Organizing your environment and tasks can also give you a sense of control and help you start to get in the focus zone, says psychologist Lucy Jo Palladino, author of Find Your Focus Zone. Once you narrow down the tasks and begin to dive in, pick a few easy “wins,” she advises—something you can get done in 5 or 10 minutes. You’ll get a little shot of dopamine when you begin to get things done. “Every time you accomplish something, you get a little teeny-tiny boost, too, that makes you want to do it some more,” she says.
Care for yourself
Basic care and maintenance of your body is going to help you sustain better focus, Hallowell says, noting that you can’t deplete and deprive your body of the things it needs and then expect it to focus on demand. So make sure you’re drinking water, eating regularly, and going to bed at a reasonable hour.

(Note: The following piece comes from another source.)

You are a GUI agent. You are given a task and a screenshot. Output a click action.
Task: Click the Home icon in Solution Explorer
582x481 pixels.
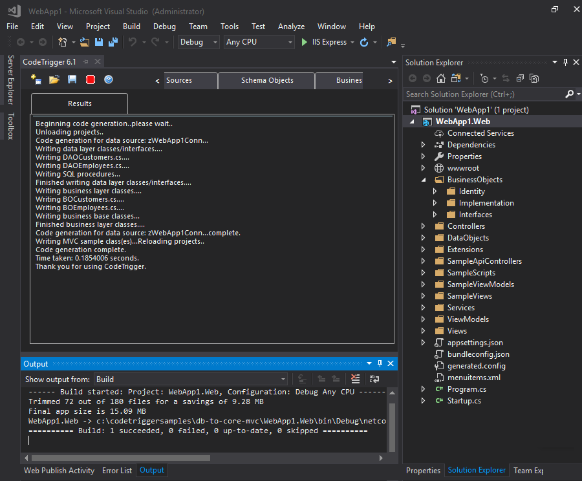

That care also extends to your environment and the people around you. Hallowell advises “pruning leeches and cultivating lilies.” Leeches are the people or projects that take up time and energy that you could be devoting to more fruitful endeavors. Lilies are those relationships and endeavors that bring you joy and sustain you. “Spend your time with people or projects that are worth it, even if they’re very difficult,” he says. “That also will reduce ‘bad’ stress and promote ‘good’ stress.”
Cultivating lilies will also give you the relationships you can count on when you need support during times of stress or worry. “Never worry alone,” Hallowell advises, acknowledging that it’s common to hunker down during stressful times and soldier on. “That’s really dumb.” Asking for help not only can make you feel better almost immediately, reinforcing that you’re not alone, but depending on whom you ask, you may also find solutions to your problems more quickly. So, reach out.
It’s important to learn and protect those times of day when your energy—and ability to focus—is highest. “For many people, it’s their morning. I call it the morning burst,” Hallowell says. “Don’t read email until you’ve had your morning burst—before you’ve had an hour of really working at your absolute best. If your best is in the evening, then protect that.”
For some people, meditation is the key to regaining focus. For others, getting outside and going for a brisk run does the trick. Some prefer a hot cup of coffee. (Caffeine can be a great short-term solution to regain focus until it wears off, Hallowell says.)
The bottom line, life coach Smith says, is that you know yourself and the actions and tips that work for you better than anyone. When you’re having trouble focusing, do a quick body scan to figure out where you’re feeling your stress. Just take a few minutes to breathe and create a sense of calm, which can also help you determine what you need most in the moment.